=== PROBLEM TO SOLVE ===
Can you render the records below as a two-column CSV with the headers "prompt" and "target", giving one row per record with its text and its answer, each in a single quoted field with line breaks replaced by spaces? Leave the pictures out.

▼

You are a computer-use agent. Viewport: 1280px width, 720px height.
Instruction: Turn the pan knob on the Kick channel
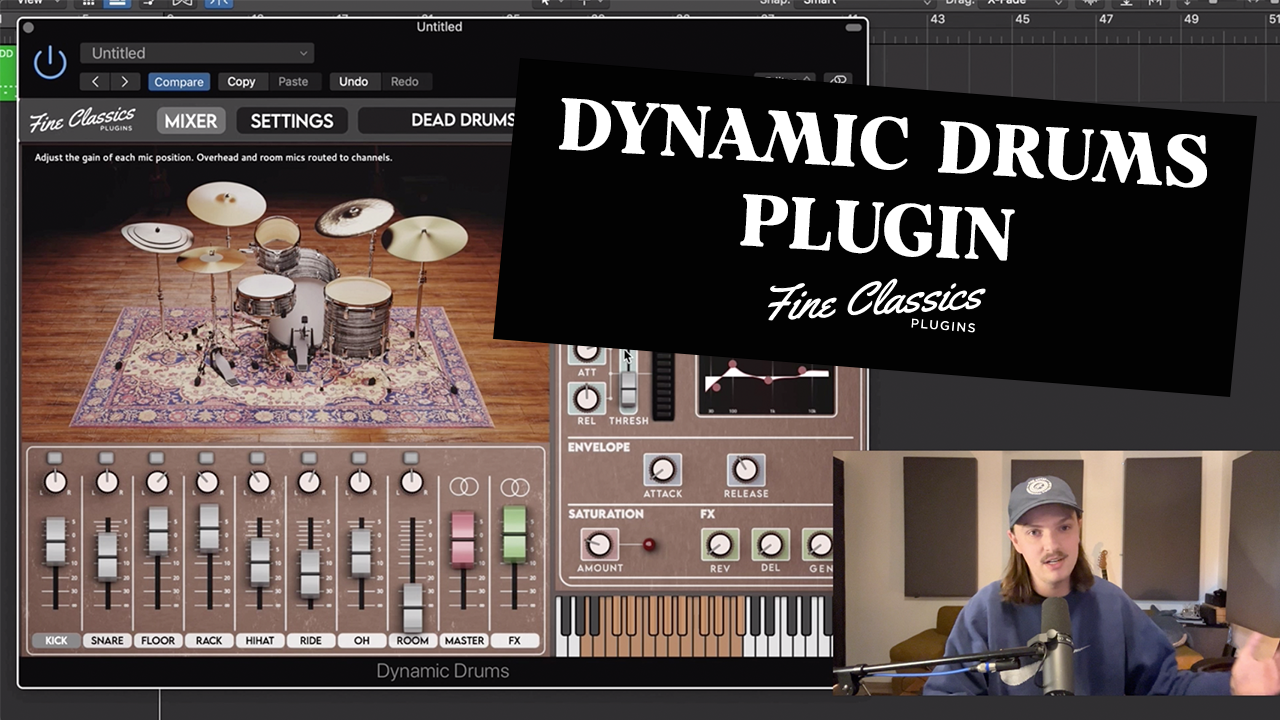[x=55, y=480]
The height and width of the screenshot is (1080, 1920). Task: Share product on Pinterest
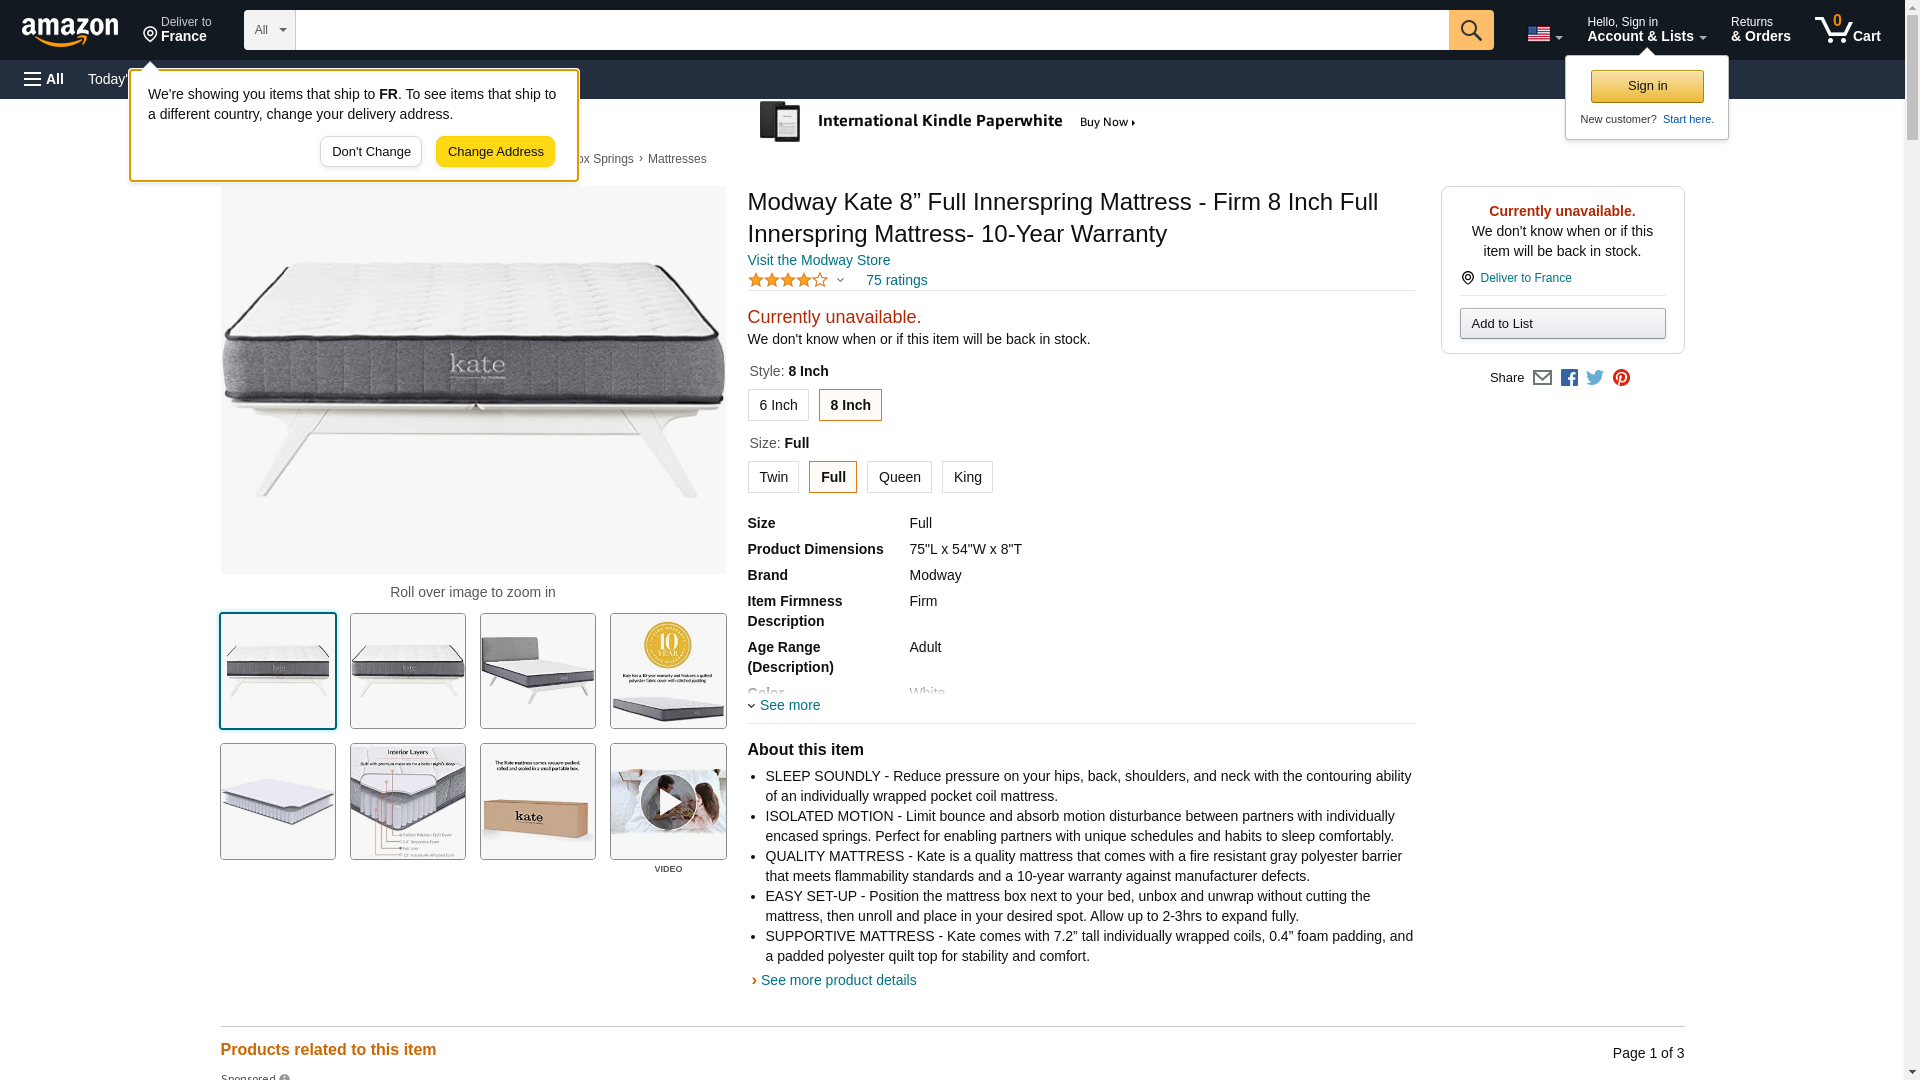tap(1621, 378)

▲

=== COMPLETE ANSWER ===
prompt,target
"You are a computer-use agent. Viewport: 1280px width, 720px height. Instruction: Turn the pan knob on the Kick channel","[x=55, y=480]"
"The height and width of the screenshot is (1080, 1920). Task: Share product on Pinterest","tap(1621, 378)"